OP - keep validating and showing your early, "ugly" products. Marketing and market validation matter the most.

3 comments

It’s an existence proof. Even at an indie startup, if you mention your idea too early there’s a risk you’ll lose the motivation to work on it due to negative reception. Not every idea that’s poo-poohed is bad.
The trick is knowing which feedback to listen to. If Dropbox listened to the negative feedback from HN on launch, they'd think there wasn't a market and it was a dumb idea. HN was (famously) wrong, partly because HN isn't the target market of the service.

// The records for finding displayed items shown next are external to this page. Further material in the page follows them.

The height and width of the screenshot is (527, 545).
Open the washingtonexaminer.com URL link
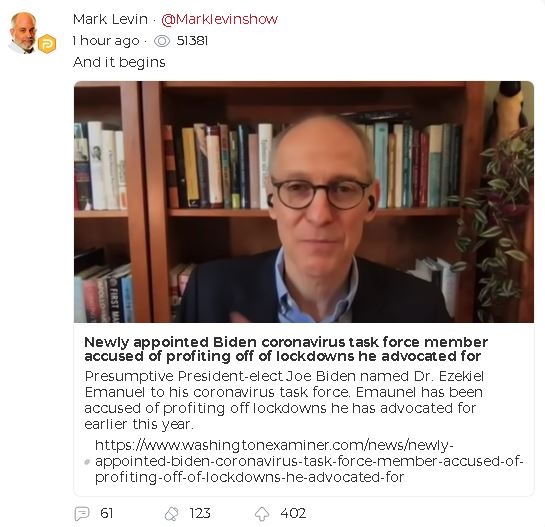coord(309,461)
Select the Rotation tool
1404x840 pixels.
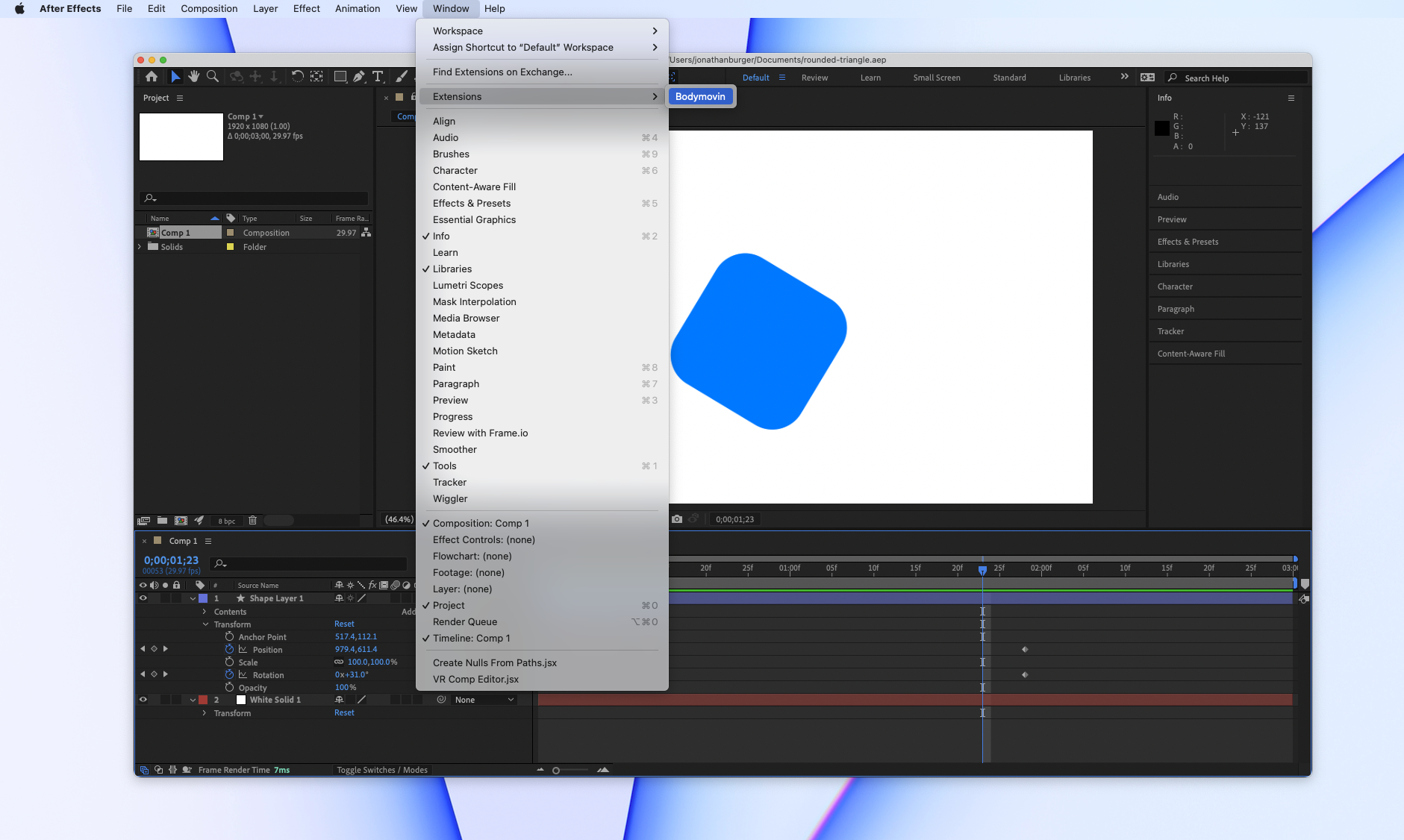pos(297,77)
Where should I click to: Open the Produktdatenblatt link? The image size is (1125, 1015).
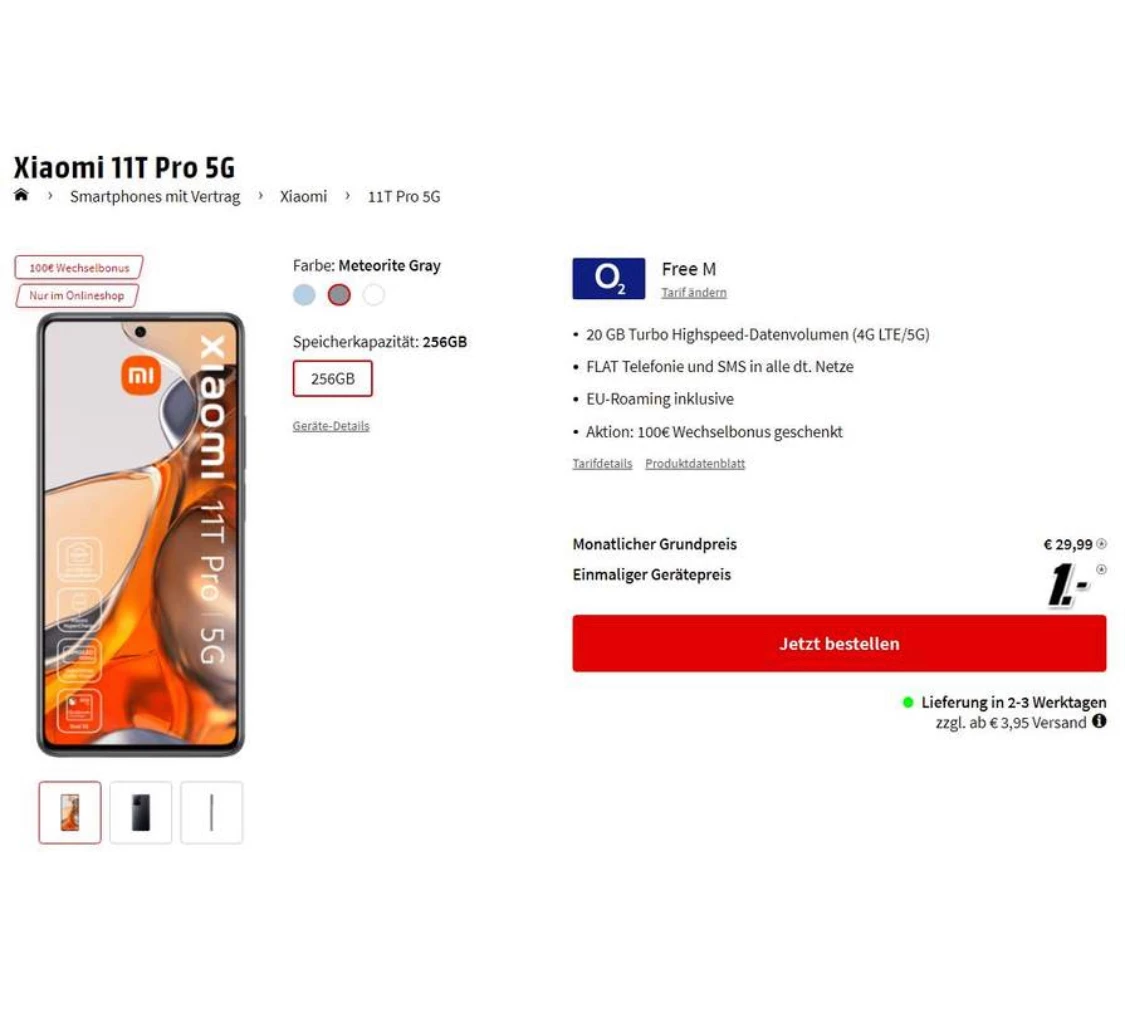click(695, 463)
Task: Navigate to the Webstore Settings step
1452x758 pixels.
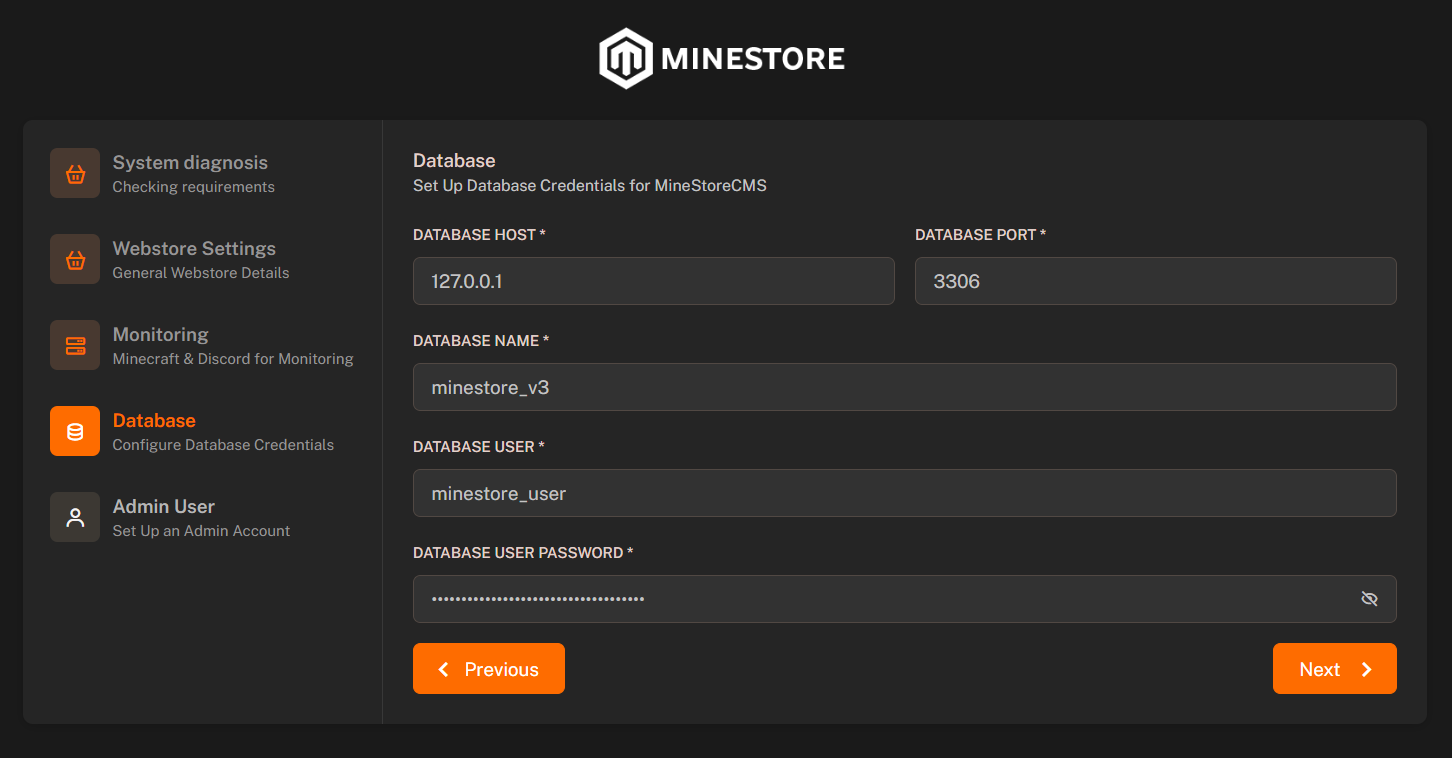Action: [x=194, y=259]
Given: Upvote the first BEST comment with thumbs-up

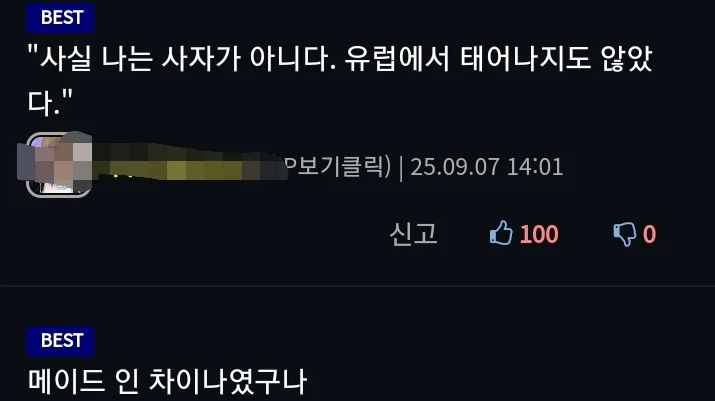Looking at the screenshot, I should 501,233.
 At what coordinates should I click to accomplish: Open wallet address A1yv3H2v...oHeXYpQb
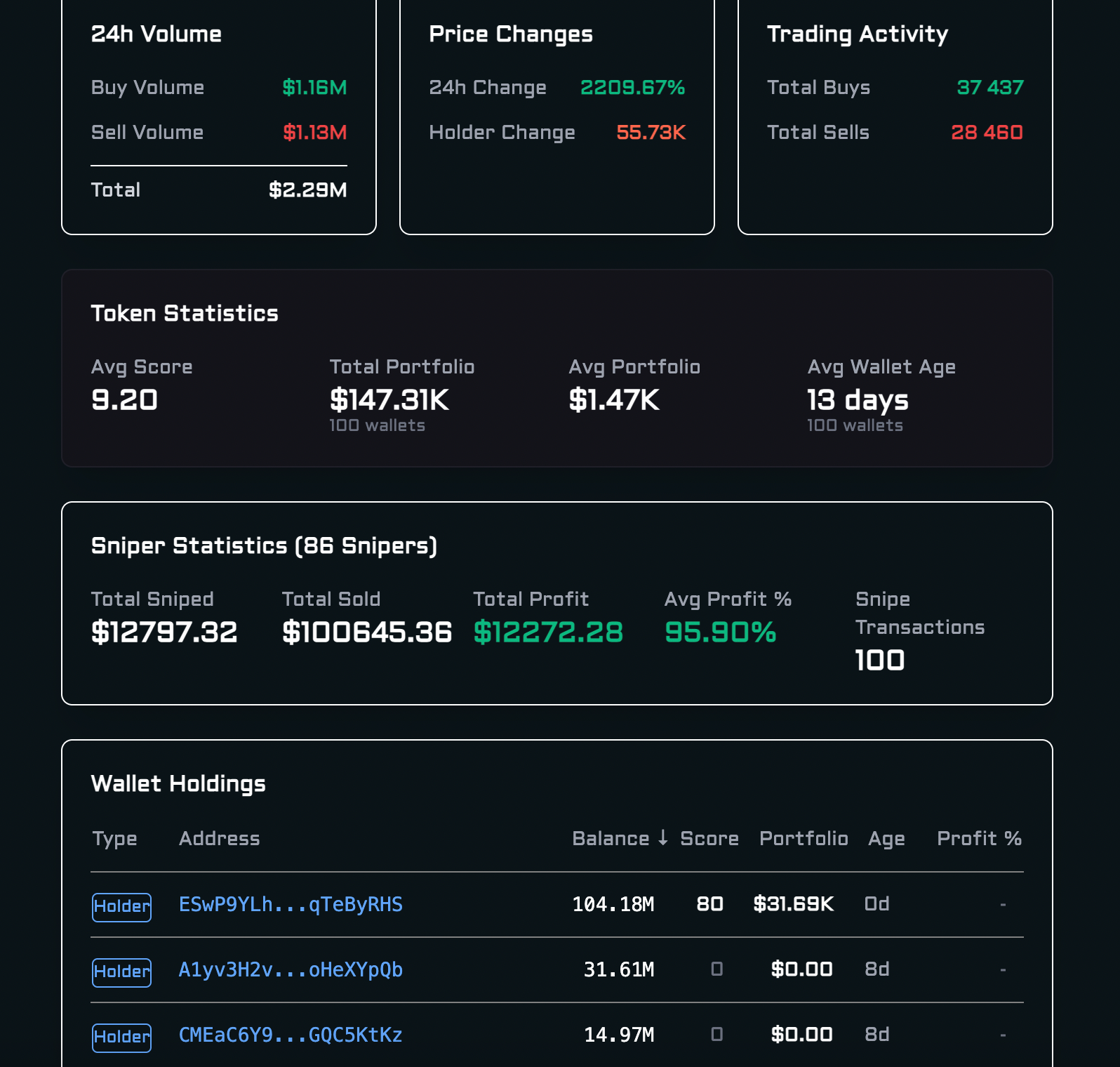pyautogui.click(x=291, y=969)

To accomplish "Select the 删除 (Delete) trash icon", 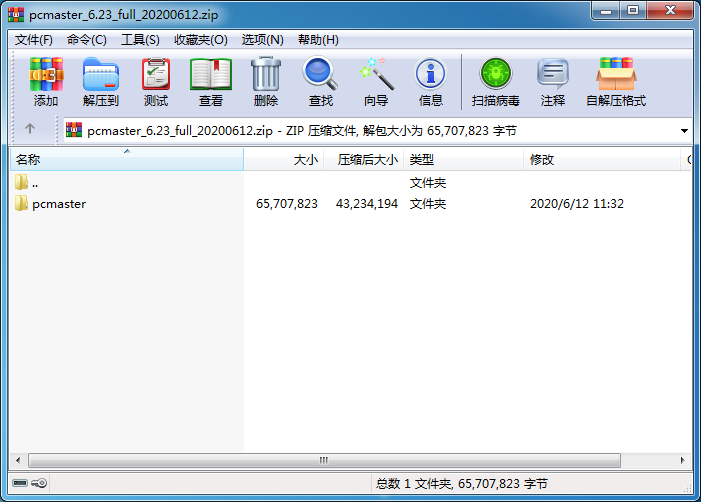I will click(x=266, y=81).
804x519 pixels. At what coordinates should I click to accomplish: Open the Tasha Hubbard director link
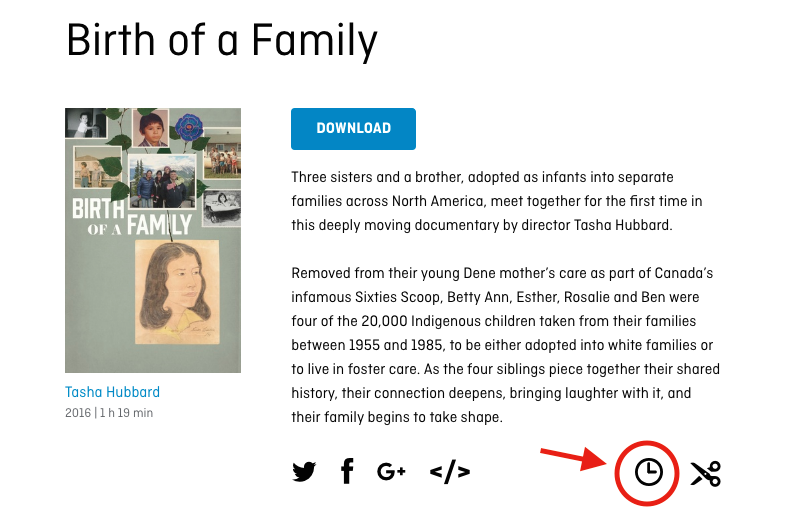[112, 392]
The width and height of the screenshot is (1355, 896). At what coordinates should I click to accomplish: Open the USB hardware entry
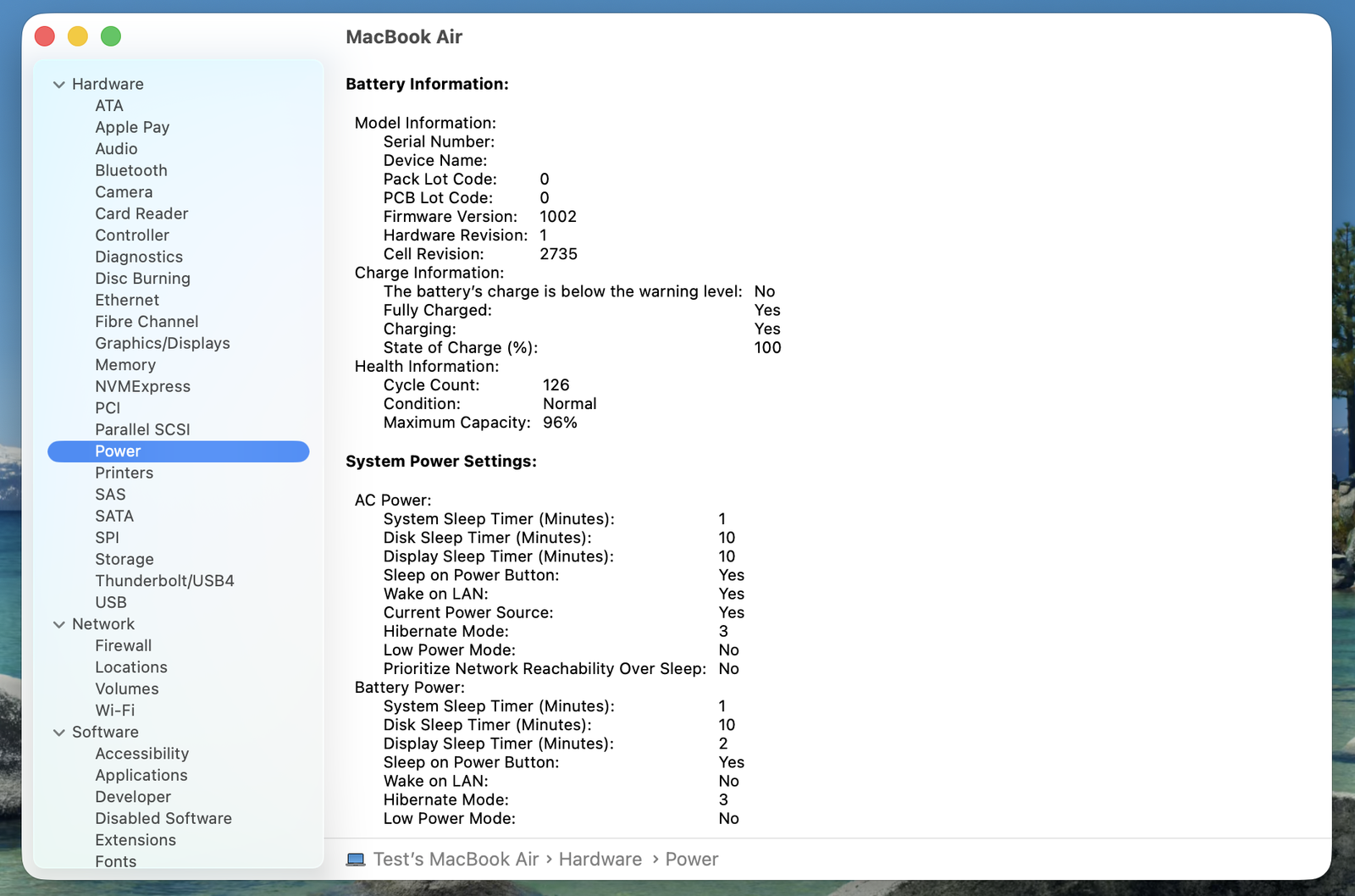(x=111, y=602)
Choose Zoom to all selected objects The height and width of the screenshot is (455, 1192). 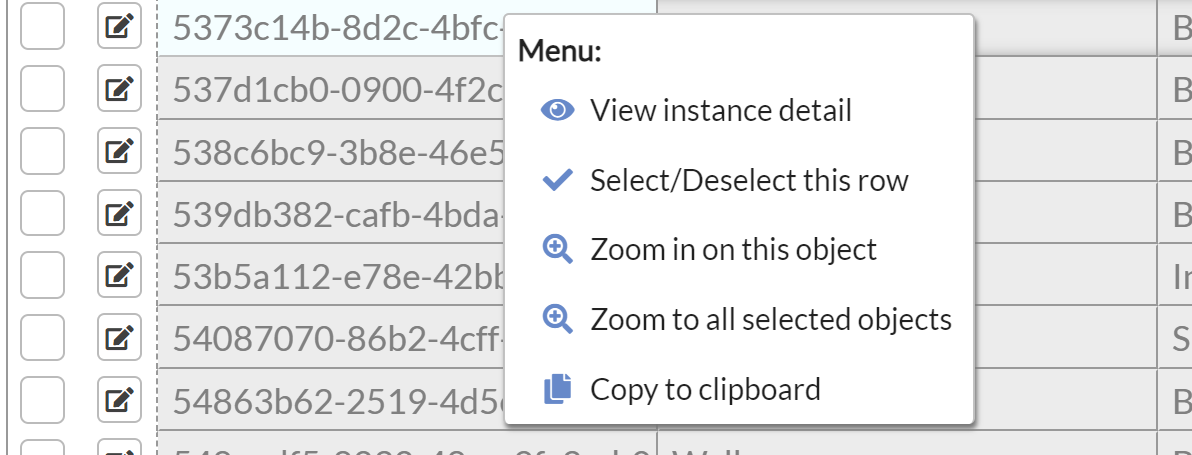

https://news.ycombinator.com/item?id=8863

Yes, Thanks. Its all about handling my personal psychology. As an indiehacker, I need some encouragement early so I know I am not wasting my time
I’ve definitely had the experience of demo-ing something half baked and gotten stares, then completed the product and those same people who couldn’t connect the dots before understood the product and its value in its entirety. It’s highly dependent on the abstraction level of the product though. An SEO keyword search tool is relatively un-abstract in 2023, in 1999 this might have been a little harder for people to wrap their heads around. Maybe another way to say that is when you decide to make something novel, not only do you run the risk of building a bad product, but you run a very high risk of being early. I don’t think OP is running these risks with their current product though. It’s analogous enough to current products that it’s conceptually easy to pitch. Every founder has some slightly modified view on this philosophy. I’m personally a big proponent of talking to users and figuring out what they don’t understand about what you’re doing early on but not letting early external feedback dissuade you from completing a product when you see a need.